We are all so much together, but we are dying of loneliness. ~ Albert Schweitzer


You would think in this super-connected world we live in no one would feel lonely. Communication is literally instantaneous, even across thousands of miles. And yet there is an epidemic of loneliness plaguing so many people all across the globe.

One of our readers wrote me recently. With her permission, I want to share with you part of her letter:

I’ve been thinking of our last conversation with Spirit and how you told me I already know everything.

More things have come to me that I’m already certain of. I can’t really tell anybody because he/she won’t understand or believe me. This leads to a feeling of being separate, which I know we are not.

How does one cope with the intellectual understanding that we are never alone, we are one, but that it can be lonely here?


While “intellectual understanding” has its purpose, it is not the right tool to help you understand loneliness. Your mind (or intellect) is limited. Its foundation is the beliefs you hold, or the faith you carry.

Again, belief and faith serve a purpose. But they are not the tools you need to deal with feelings of separation and loneliness.

Knowing and certainty are the tools you need to deal with the seeming separation, the loneliness—or any other challenges your physical world hands you.

Of course, this requires a strong spiritual foundation. It requires a deep knowing and unwavering certainty that it is impossible for you to be truly separate or alone. You are never separate, never alone.

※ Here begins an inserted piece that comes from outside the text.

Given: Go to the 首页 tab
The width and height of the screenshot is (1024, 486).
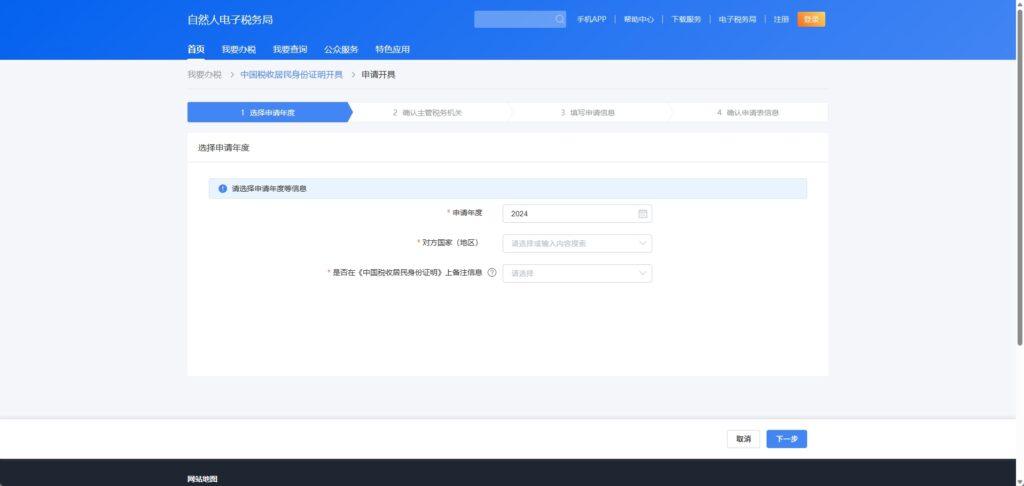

God is your Source (capital “S”). You came from God and have never truly left Him/Her. It only seems you have. That’s part of the “package” you agreed to when you incarnated.

But now it’s time for all of you on a determined spiritual path (that’s you if you’re reading this) to acknowledge who you are (God in human form) and why you’re here (to help others know they are also God in human form).

We are not denying or rejecting that you can sometimes feel alone, separate, lonely. Your modern world and your ego certainly do all in their power to encourage those feelings. But just know it’s all an illusion.

The remedy for all this? Do whatever it takes to nurture yourselves in every way, on every level—physical, mental, emotional and, above all, spiritual.

Choose whatever ways feel right and good for you—not for anyone else, just you.

We’ve said this many times before, but quiet time spent alone and in solitude is powerful. Meditation is one way. Being among animals is another. Being in nature is yet another.

As you nurture yourselves with these spiritual tools, you will find a deep abiding sense of peace and quiet within. The peace and quiet has always been there. But after childhood, most humans have forgotten all about it.

That peace, that quiet within is your link with God, with the divine. It is God—you are God.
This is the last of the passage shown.